After the meeting, I see that I’m not the only one whose emotions have been stirred. Sylvin Lacroix, the Executive Director of the l’Alliance de la francophonie de Timmins, housed in the La Ronde Cultural Centre, takes the mike. One of the clips in Tom’s presentation is a photo essay from the GDP project which had documented the workers’ lockout by Grant, a Timmins lumber company. Grant locked out 105 workers and has left them without a job for the past three years. “These are strong images,” says Sylvin. “Our forgotten lockout… It`s crazy that it takes people from Toronto or Montreal to remind us about this lockout. These stories are important. It`s happening right under our noses and even I had forgotten all about it.”
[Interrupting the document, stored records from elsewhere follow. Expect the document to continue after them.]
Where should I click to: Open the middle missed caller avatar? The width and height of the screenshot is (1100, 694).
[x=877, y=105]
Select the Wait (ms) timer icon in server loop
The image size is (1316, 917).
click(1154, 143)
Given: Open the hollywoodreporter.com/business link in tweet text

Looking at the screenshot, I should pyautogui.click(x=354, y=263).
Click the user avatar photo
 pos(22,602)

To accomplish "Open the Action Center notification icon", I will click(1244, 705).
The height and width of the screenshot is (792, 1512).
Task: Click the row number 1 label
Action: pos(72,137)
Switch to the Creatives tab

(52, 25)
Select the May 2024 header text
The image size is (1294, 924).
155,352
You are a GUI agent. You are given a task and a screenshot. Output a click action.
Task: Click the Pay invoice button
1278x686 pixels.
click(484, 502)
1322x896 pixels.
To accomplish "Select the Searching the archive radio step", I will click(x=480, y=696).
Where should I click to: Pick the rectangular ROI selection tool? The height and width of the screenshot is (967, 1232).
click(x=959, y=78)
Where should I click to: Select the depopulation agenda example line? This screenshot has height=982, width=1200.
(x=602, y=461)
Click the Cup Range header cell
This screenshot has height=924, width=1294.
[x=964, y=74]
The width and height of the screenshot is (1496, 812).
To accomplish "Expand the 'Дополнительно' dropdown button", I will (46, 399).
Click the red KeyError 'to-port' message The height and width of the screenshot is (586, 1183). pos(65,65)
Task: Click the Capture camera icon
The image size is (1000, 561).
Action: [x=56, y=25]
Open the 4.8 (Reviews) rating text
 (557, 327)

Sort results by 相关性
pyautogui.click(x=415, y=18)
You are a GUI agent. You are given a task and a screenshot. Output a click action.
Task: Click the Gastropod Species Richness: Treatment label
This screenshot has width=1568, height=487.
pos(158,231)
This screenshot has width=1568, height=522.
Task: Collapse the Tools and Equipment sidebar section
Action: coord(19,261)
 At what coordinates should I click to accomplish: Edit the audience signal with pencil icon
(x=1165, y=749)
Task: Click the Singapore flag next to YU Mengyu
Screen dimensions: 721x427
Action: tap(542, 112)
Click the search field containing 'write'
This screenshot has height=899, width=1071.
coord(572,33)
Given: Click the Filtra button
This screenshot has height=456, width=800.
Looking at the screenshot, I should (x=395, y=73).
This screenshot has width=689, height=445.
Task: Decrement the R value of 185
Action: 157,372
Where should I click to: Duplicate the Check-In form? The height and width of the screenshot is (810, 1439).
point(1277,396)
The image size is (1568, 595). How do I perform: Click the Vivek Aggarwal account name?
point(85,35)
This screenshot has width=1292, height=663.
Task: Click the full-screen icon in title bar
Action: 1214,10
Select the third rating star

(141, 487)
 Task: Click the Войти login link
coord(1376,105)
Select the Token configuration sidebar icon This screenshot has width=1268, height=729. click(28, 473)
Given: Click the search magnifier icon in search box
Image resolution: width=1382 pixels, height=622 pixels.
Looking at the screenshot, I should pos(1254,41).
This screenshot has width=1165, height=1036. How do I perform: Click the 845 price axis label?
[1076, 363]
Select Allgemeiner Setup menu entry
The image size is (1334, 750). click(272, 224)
A man sitting close by also speaks up. He’s a psychology professor at the university and he talks about his student years when he lived in residence and NFB films were the only entertainment they had on Saturday nights. “We didn`t always like it. We said, ‘Not again. A bunch of talking heads.’ We would have preferred Elvis Presley movies. But we always learned something. Those films planted seeds that took root. The films about settling the north, my first contact with Felix Leclerc… It’s good to have to overcome obstacles when you’re learning something. Forcing yourself to make an effort.” He continues by saying that since then, seeing the NFB logo always stirs up deep feelings. “As teachers, perhaps we need to air out our ‘baggage.’ We lack courage. We have to say: ‘Listen to this; it’s not just a bunch of words.’ If we look with our heart, things slowly rise to the surface,” he says.